• **RECORDS PROVIDED**:
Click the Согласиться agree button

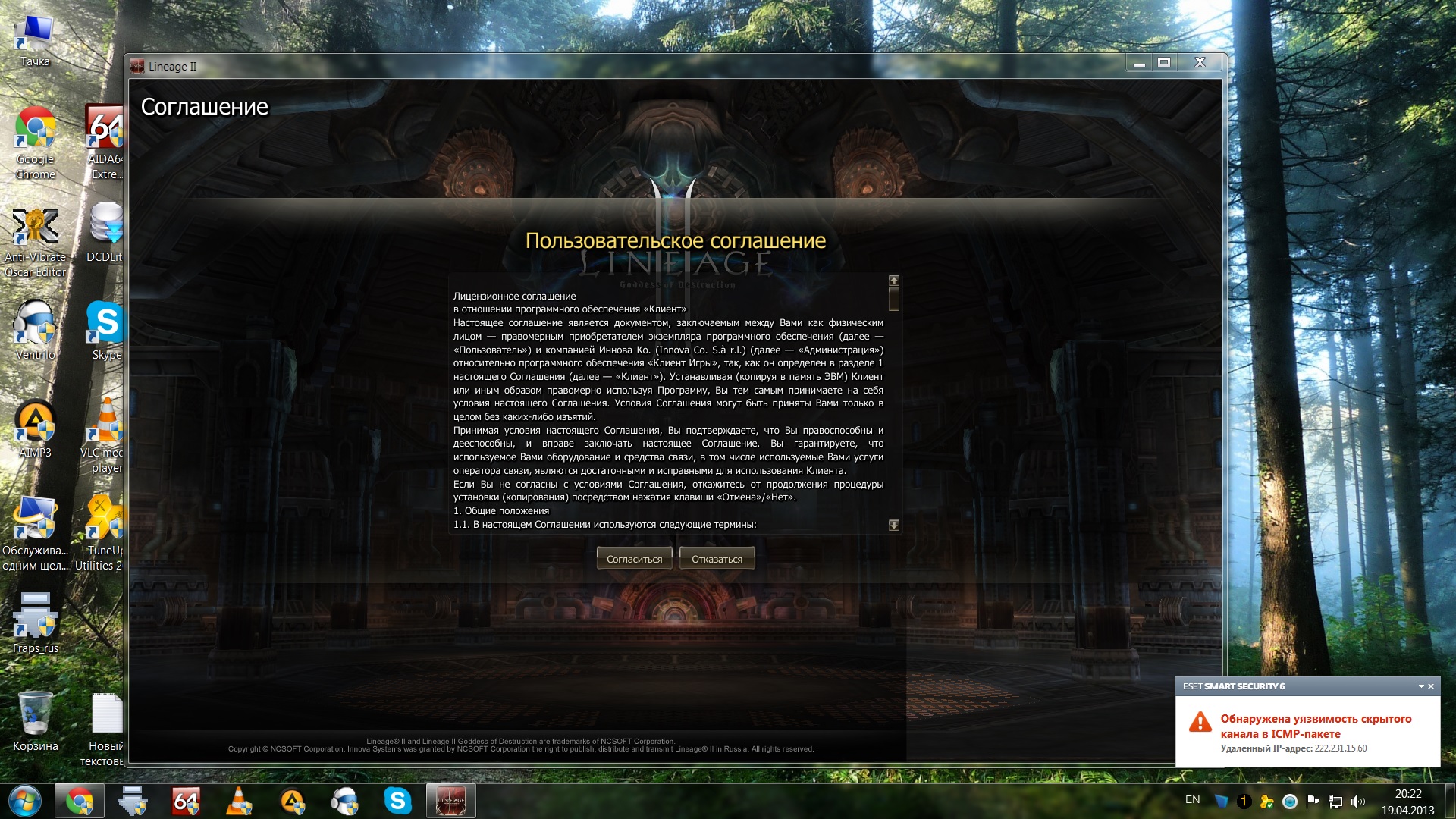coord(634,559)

...

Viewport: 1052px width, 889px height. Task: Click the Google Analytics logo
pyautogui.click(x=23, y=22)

==

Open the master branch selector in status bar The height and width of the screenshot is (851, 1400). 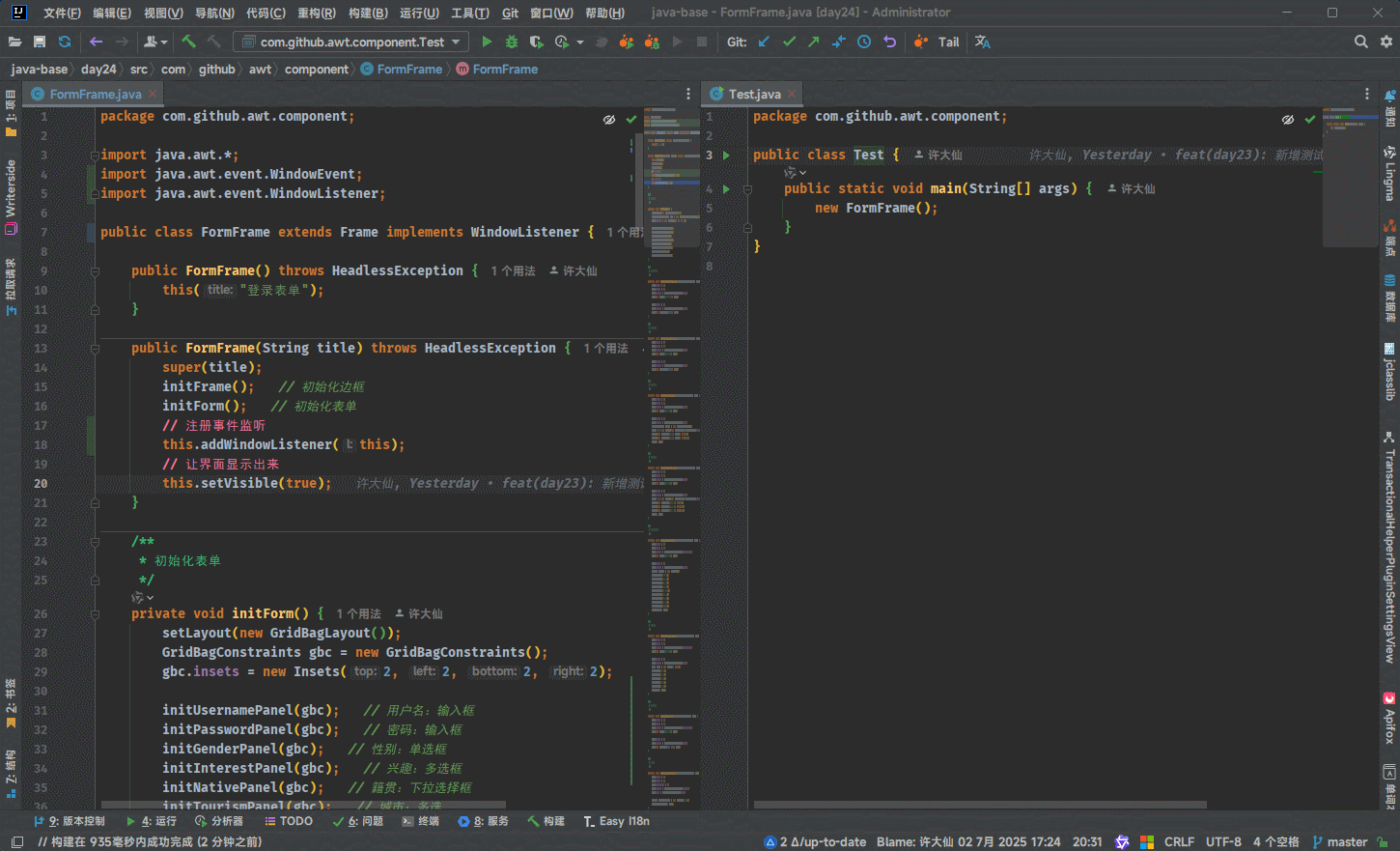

• **BRIEF**: Can you put the part of the entries that opens with the line containing "Viewport: 1052px width, 889px" and closes with the line containing "pyautogui.click(x=23, y=22)", both lines included, into a Markdown table? Use the columns Row and Line, give each line a row number, and leave out blank lines.

• **ANSWER IN FULL**:
| Row | Line |
|---|---|
| 1 | Viewport: 1052px width, 889px height. Task: Click the Google Analytics logo |
| 2 | pyautogui.click(x=23, y=22) |